Tom Brangwen never loved his own son as he loved his
stepchild Anna. When they told him it was a boy, he had a thrill
of pleasure. He liked the confirmation of fatherhood. It gave
him satisfaction to know he had a son. But he felt not very much
outgoing to the baby itself. He was its father, that was
enough.
He was glad that his wife was mother of his child. She was
serene, a little bit shadowy, as if she were transplanted. In
the birth of the child she seemed to lose connection with her
former self. She became now really English, really Mrs.
Brangwen. Her vitality, however, seemed lowered.
She was still, to Brangwen, immeasurably beautiful. She was
still passionate, with a flame of being. But the flame was not
robust and present. Her eyes shone, her face glowed for him, but
like some flower opened in the shade, that could not bear the
full light. She loved the baby. But even this, with a sort of
dimness, a faint absence about her, a shadowiness even in her
mother-love. When Brangwen saw her nursing his child, happy,
absorbed in it, a pain went over him like a thin flame. For he
perceived how he must subdue himself in his approach to her. And
he wanted again the robust, moral exchange of love and passion
such as he had had at first with her, at one time and another,
when they were matched at their highest intensity. This was the
one experience for him now. And he wanted it, always, with
remorseless craving.
She came to him again, with the same lifting of her mouth as
had driven him almost mad with trammelled passion at first. She
came to him again, and, his heart delirious in delight and
readiness, he took her. And it was almost as before.
Perhaps it was quite as before. At any rate, it made him know
perfection, it established in him a constant eternal
knowledge.
But it died down before he wanted it to die down. She was
finished, she could take no more. And he was not exhausted, he
wanted to go on. But it could not be.
So he had to begin the bitter lesson, to abate himself, to
take less than he wanted. For she was Woman to him, all other
women were her shadows. For she had satisfied him. And he wanted
it to go on. And it could not.
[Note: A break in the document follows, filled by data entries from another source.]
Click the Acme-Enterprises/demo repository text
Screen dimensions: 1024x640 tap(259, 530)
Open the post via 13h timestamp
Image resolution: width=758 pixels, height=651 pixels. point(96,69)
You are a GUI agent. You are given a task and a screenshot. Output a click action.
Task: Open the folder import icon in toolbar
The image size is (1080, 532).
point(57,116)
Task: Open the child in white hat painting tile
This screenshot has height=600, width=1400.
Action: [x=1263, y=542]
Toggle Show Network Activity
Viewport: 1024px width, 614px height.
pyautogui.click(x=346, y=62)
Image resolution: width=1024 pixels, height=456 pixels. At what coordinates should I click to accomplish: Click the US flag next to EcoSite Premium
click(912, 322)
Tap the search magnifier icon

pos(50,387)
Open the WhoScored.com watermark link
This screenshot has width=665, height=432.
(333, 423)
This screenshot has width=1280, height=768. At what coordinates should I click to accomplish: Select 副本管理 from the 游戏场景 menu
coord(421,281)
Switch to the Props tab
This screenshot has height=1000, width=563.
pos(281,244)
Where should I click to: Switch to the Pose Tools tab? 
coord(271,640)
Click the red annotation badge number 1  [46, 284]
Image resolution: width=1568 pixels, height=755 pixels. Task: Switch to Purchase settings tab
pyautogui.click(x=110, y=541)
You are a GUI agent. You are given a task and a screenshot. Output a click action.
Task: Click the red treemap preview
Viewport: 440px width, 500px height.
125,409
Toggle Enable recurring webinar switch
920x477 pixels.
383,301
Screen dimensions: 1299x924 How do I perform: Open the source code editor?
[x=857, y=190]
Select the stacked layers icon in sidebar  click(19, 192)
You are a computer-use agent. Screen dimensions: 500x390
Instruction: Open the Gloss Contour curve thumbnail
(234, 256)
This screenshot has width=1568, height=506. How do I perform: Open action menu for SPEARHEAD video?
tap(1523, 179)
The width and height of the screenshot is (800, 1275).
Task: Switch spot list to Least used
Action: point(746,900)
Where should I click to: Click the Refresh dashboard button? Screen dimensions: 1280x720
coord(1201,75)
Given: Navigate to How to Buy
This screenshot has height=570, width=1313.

However he raged, and, filled
with suppression that became hot and bitter, hated her in his
soul that she did not want him, however he had mad outbursts,
and drank and made ugly scenes, still he knew, he was only
kicking against the pricks. It was not, he had to learn, that
she would not want him enough, as much as he demanded that she
should want him. It was that she could not. She could only want
him in her own way, and to her own measure. And she had spent
much life before he found her as she was, the woman who could
take him and give him fulfilment. She had taken him and given
him fulfilment. She still could do so, in her own times and
ways. But he must control himself, measure himself to her.